Das war tatsächlich auch schon alles was er mir gezeigt hatte. Natürlich liess er mir noch ein paar Sprüche übrig, von wegen dass ich mir das schon im Leben hätte überlegen sollen, ob ich sie nicht auch so hätte erreichen können, dass ich sie tatsächlich selbst einmal hätte wiederkriegen können. Aber das waren alles Fragen, mit denen ich mich schon so oft auseinandergesetzt hatte, dass ich ihn nach Hause geschickt hab."

"Und warum ziehst du dann so ein Gesicht?"

"Naja, wenn es mir am Ende meines Lebens so viele Gedanken macht, meine Liebe wiederzuerlangen, dann musste ich das ja wirklich als das höchste Gut meines Lebens, als das Wichtigste auf der Welt eingeschätzt haben. Wenn mich das so bewegte, dass ich meine Seele dafür eintauschte, dann muss es einfach sehr viel wichtiger gewesen sein, als alles was ich sonst getan habe.

Ich hab tatsächlich die ganze Nacht nicht schlafen können wegen diesen konfusen Gedanken. Ok, ich habe eine Freundin die mich liebt, die mich vergöttert und nicht müde wird mir zu sagen wie sie für mich empfindet, aber ich kann dann immer nichts anderes tun, als daneben zu liegen und mein schlechtes Gewissen versuchen zu unterdrücken, zu versuchen nichts Negatives zu sagen und zu versuchen, wenigstens ein bisschen verliebt auszusehen, damit sie sich nicht gar zu alleingelassen fühlt mit ihren Emotionen. Ich will ihr einfach nicht weh tun, will ihr ihr Glück nicht streitig machen. Es ist halt dumm gelaufen für mich, dass ich dabei selbst auf der Strecke bleibe.

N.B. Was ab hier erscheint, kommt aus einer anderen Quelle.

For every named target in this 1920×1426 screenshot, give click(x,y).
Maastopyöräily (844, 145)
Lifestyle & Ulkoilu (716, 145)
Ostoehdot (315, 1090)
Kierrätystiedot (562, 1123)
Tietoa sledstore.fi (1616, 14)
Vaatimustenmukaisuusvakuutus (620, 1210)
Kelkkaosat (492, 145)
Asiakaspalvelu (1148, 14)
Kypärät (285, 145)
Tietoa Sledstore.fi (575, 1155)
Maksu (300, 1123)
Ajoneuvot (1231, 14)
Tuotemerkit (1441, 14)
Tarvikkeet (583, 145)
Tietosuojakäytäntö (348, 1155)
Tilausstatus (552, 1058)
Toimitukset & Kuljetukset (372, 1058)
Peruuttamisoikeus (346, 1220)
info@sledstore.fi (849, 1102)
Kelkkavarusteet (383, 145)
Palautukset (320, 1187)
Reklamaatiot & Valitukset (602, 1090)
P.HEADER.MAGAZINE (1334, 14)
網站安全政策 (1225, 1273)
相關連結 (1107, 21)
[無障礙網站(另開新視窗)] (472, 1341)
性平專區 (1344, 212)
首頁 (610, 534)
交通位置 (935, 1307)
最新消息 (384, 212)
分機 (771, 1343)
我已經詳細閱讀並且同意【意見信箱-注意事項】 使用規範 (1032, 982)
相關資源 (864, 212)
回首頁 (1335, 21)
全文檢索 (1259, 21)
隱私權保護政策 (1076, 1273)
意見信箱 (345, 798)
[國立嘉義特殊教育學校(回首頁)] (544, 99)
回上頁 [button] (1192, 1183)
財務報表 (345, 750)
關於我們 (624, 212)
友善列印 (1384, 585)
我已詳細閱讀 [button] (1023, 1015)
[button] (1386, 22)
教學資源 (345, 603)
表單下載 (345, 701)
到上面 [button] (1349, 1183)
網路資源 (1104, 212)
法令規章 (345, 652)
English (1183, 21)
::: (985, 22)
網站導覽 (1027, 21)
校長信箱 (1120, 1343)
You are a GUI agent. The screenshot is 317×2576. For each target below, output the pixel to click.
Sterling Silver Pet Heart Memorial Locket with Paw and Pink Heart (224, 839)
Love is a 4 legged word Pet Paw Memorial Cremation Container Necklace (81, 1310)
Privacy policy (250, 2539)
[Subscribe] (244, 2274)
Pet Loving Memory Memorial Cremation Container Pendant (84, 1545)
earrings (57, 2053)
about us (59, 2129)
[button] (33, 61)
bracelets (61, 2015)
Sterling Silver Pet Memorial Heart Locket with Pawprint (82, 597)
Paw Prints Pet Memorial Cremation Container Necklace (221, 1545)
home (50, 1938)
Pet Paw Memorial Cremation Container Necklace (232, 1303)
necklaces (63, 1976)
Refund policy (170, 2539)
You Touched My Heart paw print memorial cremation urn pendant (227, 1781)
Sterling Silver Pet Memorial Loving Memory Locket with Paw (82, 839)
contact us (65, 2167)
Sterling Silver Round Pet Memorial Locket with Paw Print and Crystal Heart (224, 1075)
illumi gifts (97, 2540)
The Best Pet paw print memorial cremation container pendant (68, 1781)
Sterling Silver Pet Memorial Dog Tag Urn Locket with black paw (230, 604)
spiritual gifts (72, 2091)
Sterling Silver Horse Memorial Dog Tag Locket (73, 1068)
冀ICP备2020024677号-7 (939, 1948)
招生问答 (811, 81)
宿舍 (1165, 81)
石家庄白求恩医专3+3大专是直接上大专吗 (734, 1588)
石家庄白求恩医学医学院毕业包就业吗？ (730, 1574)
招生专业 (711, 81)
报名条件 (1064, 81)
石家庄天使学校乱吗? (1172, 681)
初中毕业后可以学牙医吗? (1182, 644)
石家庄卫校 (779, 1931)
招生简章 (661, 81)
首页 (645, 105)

Es stimmt ja schon, dass ich mir sehr oft nichts Schöneres vorstellen kann, als Sie noch ein mal in den Armen halten zu können, als vielleicht sogar eine Nacht mit ihr zu verbringen, selbst wenn sie nur neben mir schlafen würde, als mit ihr etwas essen zu gehen oder einfach nur den Tag mit ihr zu verbringen. Ich kann mir kaum etwas Schöneres vorstellen, als ihr sagen zu können dass ich sie liebe.

Aber dann denke ich wieder an meine Freundin und ich transferiere meine Gedanken auf sie, dass es für sie mit mir genauso ist wie für mich mit meiner einen Geliebten.

Naja, jedenfalls war der wilde Luzi wieder weg als wäre nichts passiert. Naja, fast, denn das einzige, was von ihm übrig war ist ein verbrannter Kreis auf meinem Teppich. Er hätte wenigstens die Innenfläche auch noch verbrennen können, dann hätt' ich's abstreiten können."

"Und wieso änderst du dein Leben dann nicht?"

"Hab ich drüber nachgedacht, aber es war der Teufel, der mich zur Weisheit führen wollte. Da muss doch irgendwo ein Haken sein, oder?"